Since the beginning of the year, BitTorrent (CCC:BTT-USD) has gained about 2,700%. Even by the standards of an absolutely roaring cyrptocurrency ecosystem, the rise in BTT has been extraordinary.
The question, however, is why BitTorrent has risen so steadily. Truthfully, it’s a tough question to answer.
As far as the coin itself goes, nothing really has changed. BitTorrent coin was launched in early 2019, after the Tron Foundation acquired BitTorrent, a longstanding peer-to-peer (P2P) file-sharing service. That same year, BitTorrent Speed was introduced, which promised to use the token to improve download speeds and sharing on the network.
No one really cared. Coming into 2021, BTT was valued at less than three one-hundredths of a penny.
They care now. But it certainly looks like they care because altcoins of all stripes have gone nuts, and traders are filled with speculative fever.

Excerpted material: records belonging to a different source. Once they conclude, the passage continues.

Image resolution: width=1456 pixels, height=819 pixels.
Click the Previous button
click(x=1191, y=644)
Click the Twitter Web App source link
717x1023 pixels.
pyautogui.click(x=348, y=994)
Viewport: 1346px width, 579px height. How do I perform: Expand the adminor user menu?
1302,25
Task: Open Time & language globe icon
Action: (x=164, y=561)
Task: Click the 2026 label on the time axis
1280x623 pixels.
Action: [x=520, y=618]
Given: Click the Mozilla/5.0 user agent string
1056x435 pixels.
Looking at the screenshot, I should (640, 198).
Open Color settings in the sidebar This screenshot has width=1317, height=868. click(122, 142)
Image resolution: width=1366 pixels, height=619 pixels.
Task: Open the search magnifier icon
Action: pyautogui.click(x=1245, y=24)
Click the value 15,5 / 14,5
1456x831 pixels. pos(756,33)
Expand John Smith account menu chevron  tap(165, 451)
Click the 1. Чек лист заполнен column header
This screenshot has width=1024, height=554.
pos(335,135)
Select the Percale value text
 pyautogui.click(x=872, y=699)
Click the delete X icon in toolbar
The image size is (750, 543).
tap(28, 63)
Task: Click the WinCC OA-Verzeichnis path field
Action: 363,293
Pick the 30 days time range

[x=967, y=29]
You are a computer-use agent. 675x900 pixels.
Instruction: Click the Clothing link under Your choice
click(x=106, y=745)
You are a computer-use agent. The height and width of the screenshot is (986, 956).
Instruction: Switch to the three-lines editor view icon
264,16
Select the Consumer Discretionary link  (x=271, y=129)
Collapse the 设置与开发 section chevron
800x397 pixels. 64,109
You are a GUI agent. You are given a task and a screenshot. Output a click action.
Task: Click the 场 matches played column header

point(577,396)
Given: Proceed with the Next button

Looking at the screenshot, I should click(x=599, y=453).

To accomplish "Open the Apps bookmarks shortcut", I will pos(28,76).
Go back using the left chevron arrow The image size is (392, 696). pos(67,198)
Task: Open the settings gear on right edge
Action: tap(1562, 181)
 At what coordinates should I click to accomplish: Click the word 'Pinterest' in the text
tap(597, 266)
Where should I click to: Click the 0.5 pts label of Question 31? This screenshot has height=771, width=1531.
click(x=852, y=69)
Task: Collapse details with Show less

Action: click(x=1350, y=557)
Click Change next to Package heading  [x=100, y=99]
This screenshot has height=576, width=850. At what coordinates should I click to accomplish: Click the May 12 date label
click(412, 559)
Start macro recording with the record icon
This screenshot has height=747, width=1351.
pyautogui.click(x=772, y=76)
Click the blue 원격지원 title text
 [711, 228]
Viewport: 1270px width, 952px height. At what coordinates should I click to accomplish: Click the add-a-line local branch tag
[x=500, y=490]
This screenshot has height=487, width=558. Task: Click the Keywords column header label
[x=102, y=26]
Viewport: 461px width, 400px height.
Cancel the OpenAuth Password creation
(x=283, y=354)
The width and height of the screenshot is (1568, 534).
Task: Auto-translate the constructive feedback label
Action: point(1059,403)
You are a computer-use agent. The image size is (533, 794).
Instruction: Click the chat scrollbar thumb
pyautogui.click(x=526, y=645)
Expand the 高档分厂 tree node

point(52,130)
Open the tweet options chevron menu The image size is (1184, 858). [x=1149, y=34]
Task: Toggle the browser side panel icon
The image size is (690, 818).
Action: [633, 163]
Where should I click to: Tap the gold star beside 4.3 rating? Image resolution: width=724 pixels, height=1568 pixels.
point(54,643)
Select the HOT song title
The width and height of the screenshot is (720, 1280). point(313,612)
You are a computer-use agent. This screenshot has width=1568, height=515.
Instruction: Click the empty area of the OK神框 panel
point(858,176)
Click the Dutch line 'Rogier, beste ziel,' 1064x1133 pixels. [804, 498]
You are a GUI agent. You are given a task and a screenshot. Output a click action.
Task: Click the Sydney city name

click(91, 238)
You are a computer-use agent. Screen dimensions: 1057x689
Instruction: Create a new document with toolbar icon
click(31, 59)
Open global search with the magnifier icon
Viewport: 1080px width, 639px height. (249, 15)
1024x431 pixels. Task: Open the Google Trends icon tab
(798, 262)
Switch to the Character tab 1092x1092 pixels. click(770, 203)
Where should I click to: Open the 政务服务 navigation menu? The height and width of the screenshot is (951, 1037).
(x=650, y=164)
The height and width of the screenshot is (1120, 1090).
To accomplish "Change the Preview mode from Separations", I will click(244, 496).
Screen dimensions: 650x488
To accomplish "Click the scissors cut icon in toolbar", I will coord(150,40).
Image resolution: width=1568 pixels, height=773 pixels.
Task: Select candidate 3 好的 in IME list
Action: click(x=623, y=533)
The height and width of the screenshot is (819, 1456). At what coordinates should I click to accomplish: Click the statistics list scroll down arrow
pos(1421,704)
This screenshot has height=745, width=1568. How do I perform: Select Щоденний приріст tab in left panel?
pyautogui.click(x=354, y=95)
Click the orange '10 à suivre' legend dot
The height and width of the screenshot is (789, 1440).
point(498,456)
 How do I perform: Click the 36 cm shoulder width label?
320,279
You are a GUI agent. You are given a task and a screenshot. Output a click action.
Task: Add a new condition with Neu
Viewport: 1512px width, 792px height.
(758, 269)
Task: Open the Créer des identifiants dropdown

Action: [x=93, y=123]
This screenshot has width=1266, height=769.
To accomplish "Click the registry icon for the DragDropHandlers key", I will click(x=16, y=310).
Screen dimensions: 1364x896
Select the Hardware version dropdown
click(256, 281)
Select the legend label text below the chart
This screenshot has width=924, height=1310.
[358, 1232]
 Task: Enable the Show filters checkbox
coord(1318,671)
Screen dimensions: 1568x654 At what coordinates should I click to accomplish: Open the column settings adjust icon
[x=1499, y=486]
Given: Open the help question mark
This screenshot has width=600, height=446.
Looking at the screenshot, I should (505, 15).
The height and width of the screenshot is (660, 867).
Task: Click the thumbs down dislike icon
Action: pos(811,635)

The same crypto that was worth almost nothing five months ago now is worth…well, still almost nothing, at a little over seven-tenths of a cent.
That said, understanding the supply of the coin, BitTorrent already has a significant market value. Predictions out there for more explosive upside defy any reasonable logic.
There are legitimate arguments for leading cryptocurrencies like Bitcoin (CCC:BTC-USD) and Ethereum (CCC:ETH-USD), even if personally I’m not sold on either. Other altcoins have promise as well.
But BitTorrent is getting bought because it looks cheap and keeps going up. That can’t last forever.
The Math for BitTorrent
There’s something extremely important to understand about BitTorrent: it has a massive supply. There already are 990 billion coins in existence.
So while the $0.007364 price (as of this writing) seems ridiculously cheap, BTT is anything but. It has a market capitalization over $7 billion.
That supply also lays bare how ridiculous some of the price targets for BTT are. It doesn’t sound that unreasonable on its face to expect the coin to reach $1. At that level, BitTorrent’s market cap would be just shy of $1 trillion. (Bitcoin’s market cap at the moment is $1.1 trillion.)
There are even higher price targets out there, with one site positing the coin could reach $5. Yes, that analyst expects the path to take five years; but we’re still talking nearly 68,000% returns and a market capitalization near $5 trillion.
For reference’s sake, the entire crypto ecosystem hit a $2 trillion market cap for the first time last month.
What Does BTT Offer?
We’ve seen this with multiple altcoins, most notably Dogecoin (CCC:DOGE-USD), where the price targets just happen to coincide with round-dollar figures. The supply problem for BTT should make clear how aggressive, if not silly, to have even a $1 price target.
But so should the actual use case for BitTorrent. There really isn’t one at the moment. Yes, Tron speaks to an incentive-based ecosystem that should improve download speed.
Of course, that is the same offering released in 2019, at which crypto investors yawned. Nor does download speed, in an era of gigabit Internet, seem a massive problem that needs to be solved.
Tron also claims that BTT powers DApps, among them DLive. But DLive is basically a third-tier version of Alphabet (NASDAQ:GOOG,NASDAQ:GOOGL) property YouTube or Amazon.com (NASDAQ:AMZN) streaming site Twitch. The site briefly hosted a number of right-wing commentators banned from more mainstream platforms, but removed several after the riots at the U.S. Capitol on Jan. 6.
Meanwhile, streamers on DLive aren’t paid in BitTorrent, but in “lemons,” though the platform does offer staking rewards for BTT.
Yes, There’s A Bubble
There just isn’t much here. There certainly doesn’t seem to be enough to support a $7 billion market cap.
Tron itself has a somewhat sketchy past, as Mark Hake, CFA noted on this site. That article built off reporting by The Verge last year, which called Tron’s head, Justin Sun, the “Hype Man of the Century.” (Before that, Sun was best known for spending $4.6 million to have dinner with Berkshire Hathaway (NYSE:BRK.A,NYSE:BRK.B) leader Warren Buffett.)
BitTorrent itself, which Sun purchased for over $100 million in 2018, generally has focused on piracy. It’s difficult to see how that history squares with a $7 billion market cap for BTT. Obviously, the token and the business are not the same thing, but the monetary value of the token derives from the practical value of the token.
Is the practical value of BTT anything more than anonymized piracy? At the moment, there’s not much evidence that it is.
That doesn’t equate to a $1 trillion or $5 trillion market cap. It doesn’t even support the current price. The rally’s been huge, and in this environment it doesn’t have to stop immediately. But barring drastic changes, it will stop — and reverse.
On the date of publication, Vince Martin held a long position in AMZN.